2009 Napalm Records
11 Tracks (48:56)
Nach dem tragischen Tod ihrer Frontfrau Sabine Dünser im Jahre 2006 steckte die Band den Kopf nicht in den Sand, versuchte stattdessen musikalisch diesen Verlust zu verarbeiten. “Griefshire” wurde in 2006 nach dem Tod von Sabine veröffentlicht. Mit der letzten EP “Show Me The Way” konnte neben den Songs von/mit Sabine bereits die neue Sängerin Sandra Schleret (ex DREAMS OF SANITY) ihren Einstand geben, der zu dem Zeitpunkt schon nicht von schlechten Eltern war.
Auf dem neuen Album “Catharsis” präsentiert die Truppe 11 äußerst gelungene Songs, die nun allesamt mit dem Gesang von Sandra Schleret versehen sind. Und man muss auch sagen, dass sich die Dame stimmlich perfekt in das Klangbild von ELIS eingefügt hat. Natürlich haben die Erfahrungen bei DREAMS OF SANITY ihren Teil dazu beigetragen, allerdings muss man bei einer solchen Bandgeschichte auch ein sehr starkes Rückrat haben, um eventuelle Kritiker der neuen Stimme nicht zu beachten.

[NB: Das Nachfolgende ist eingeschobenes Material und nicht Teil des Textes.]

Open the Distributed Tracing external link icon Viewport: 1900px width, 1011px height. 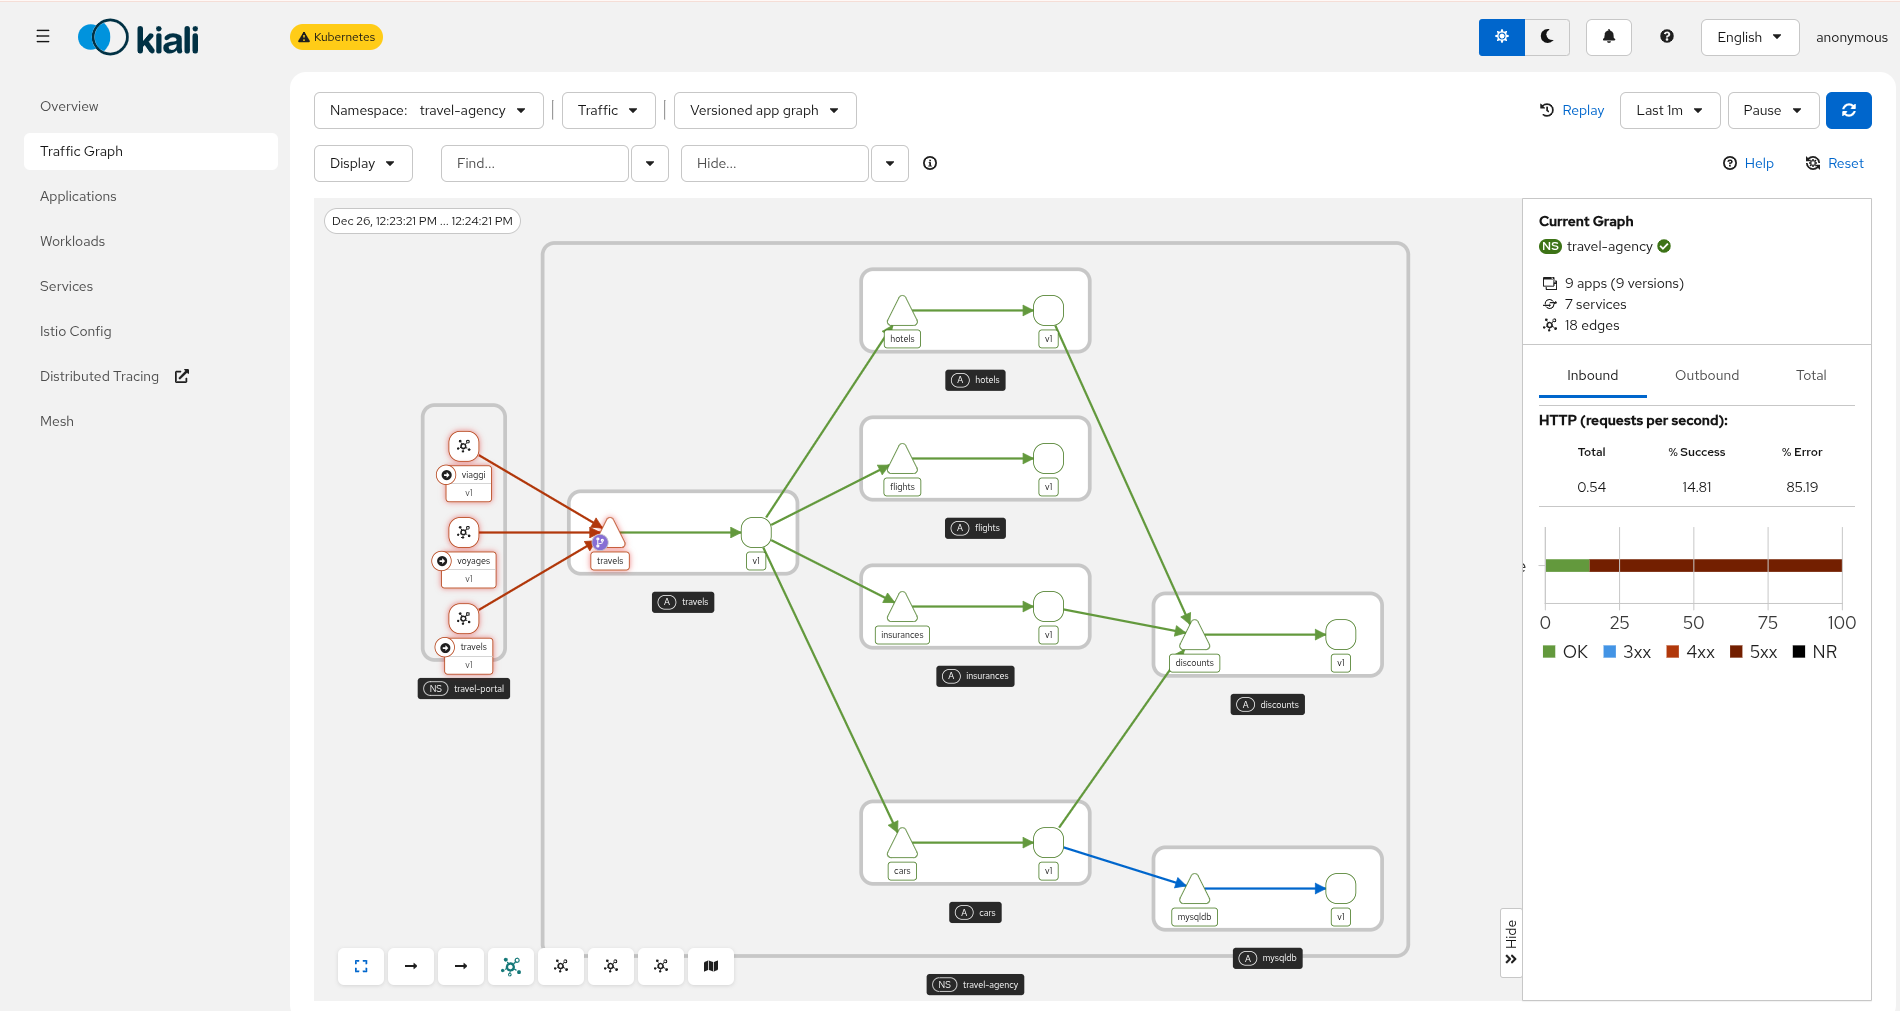click(x=181, y=375)
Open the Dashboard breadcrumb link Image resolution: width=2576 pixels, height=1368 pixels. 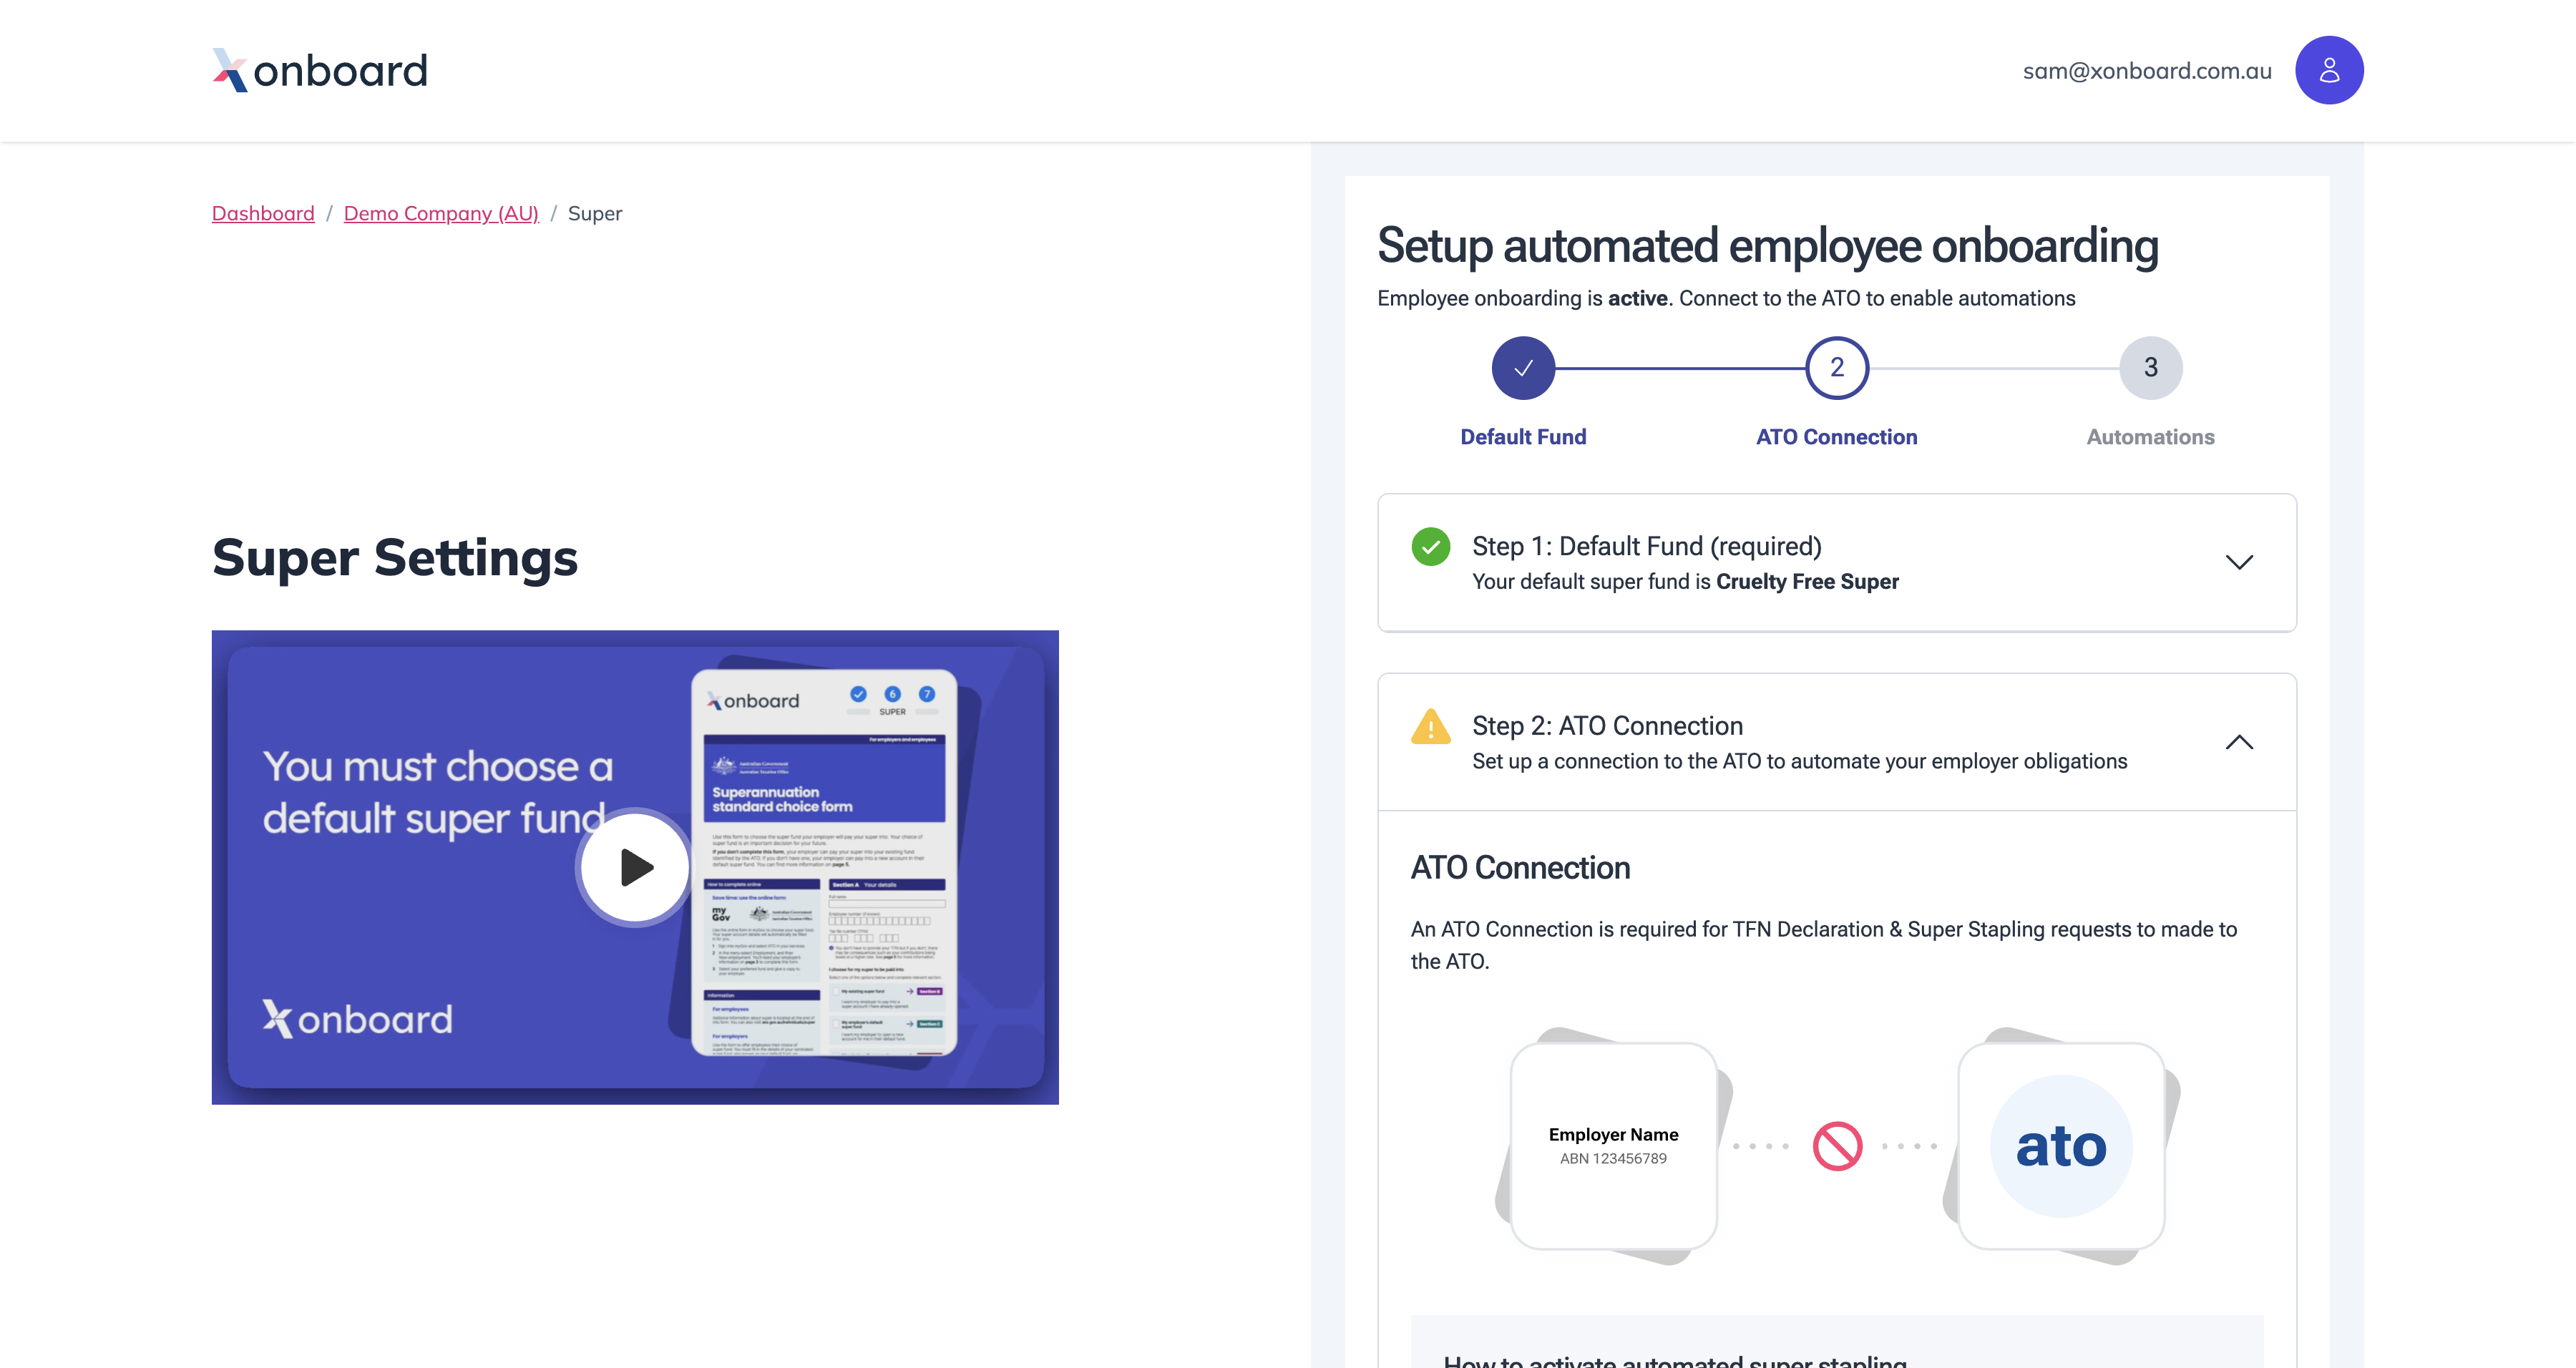[x=262, y=213]
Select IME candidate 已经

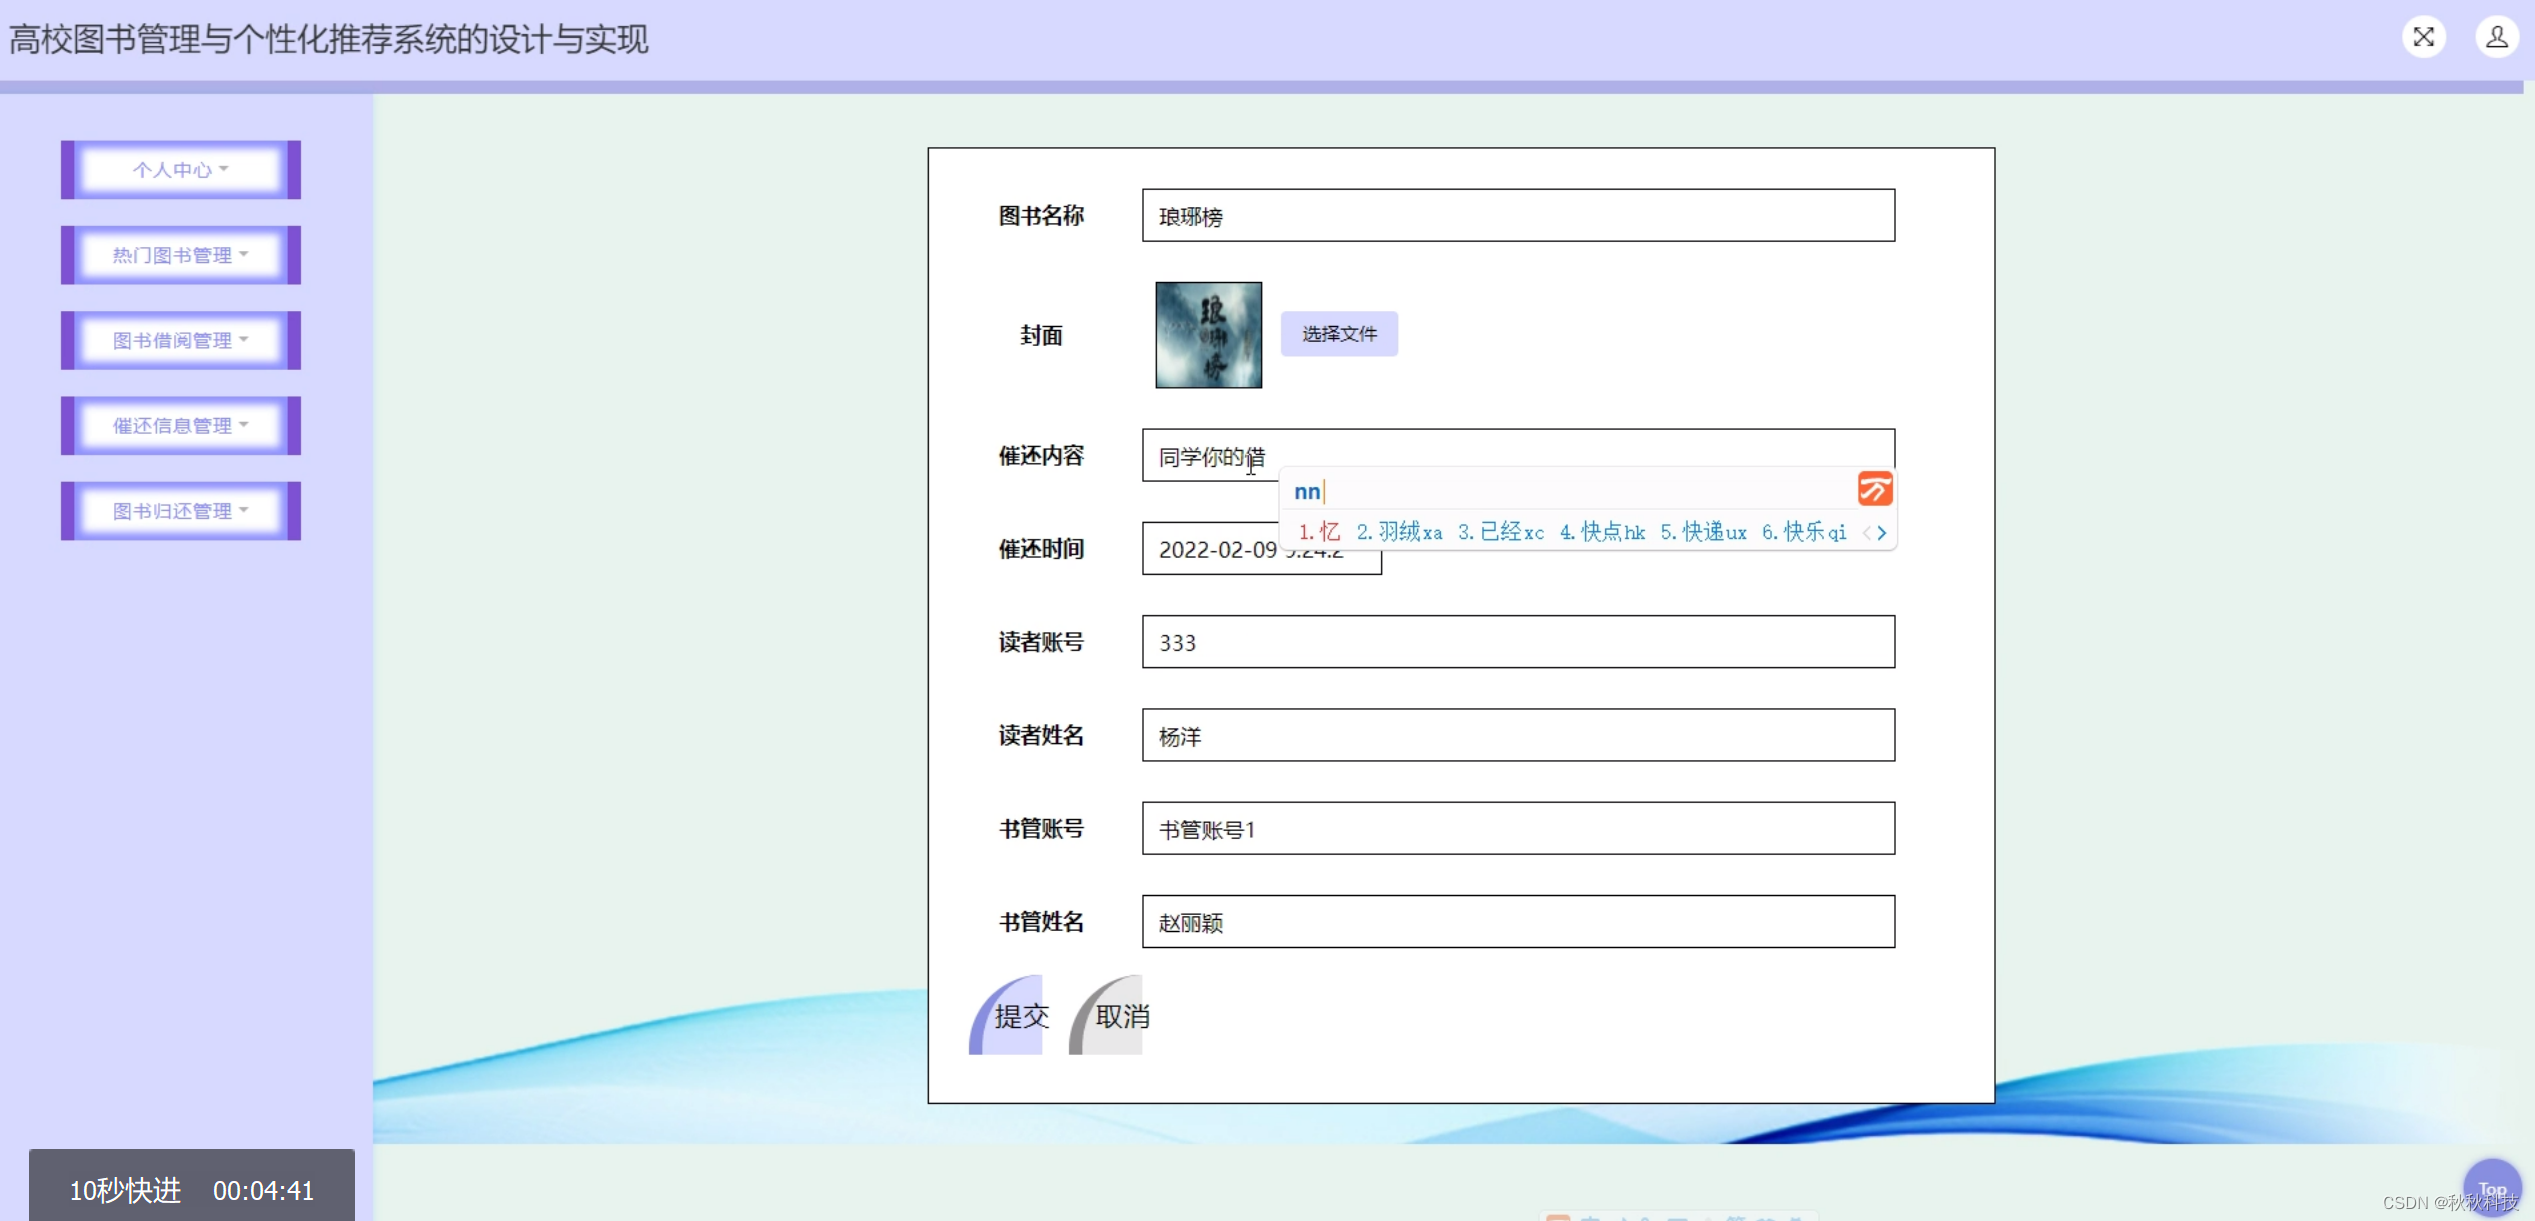[1500, 532]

Doch auch musikalisch gehen ELIS auf weiterentwickelten Pfaden. Die Gothic-Anteile sind hörbar in den Hintergrund gerückt, die Band gibt sich metallischer (z.B. “Core Of Life”, “I Come Undone” oder “Mother´s Fire”), weniger verspielt sondern viel zielstrebiger, besonders bei den Songstrukturen. Die Gitarren klingen verdammt fett, die Symbiose der Instrumente ist ebenfalls klasse ausgearbeitet. Von der Produktion her bleiben keine Wünsche offen. Ein klarer Sound, allerdings nicht zu klinisch, schön differenziert.
ELIS haben ihre musikalische Melancholie überwunden und setzen die Segel, um weitere künstlerische Kontinente zu erreichen. Mit ihrer neuen Sängerin haben die Jungs ebenfalls die richtige Wahl getroffen, die sich stimmlich von ihrer Vorgängerin abzusetzen weiß, um direkte Vergleiche erst gar nicht aufkommen zu lassen.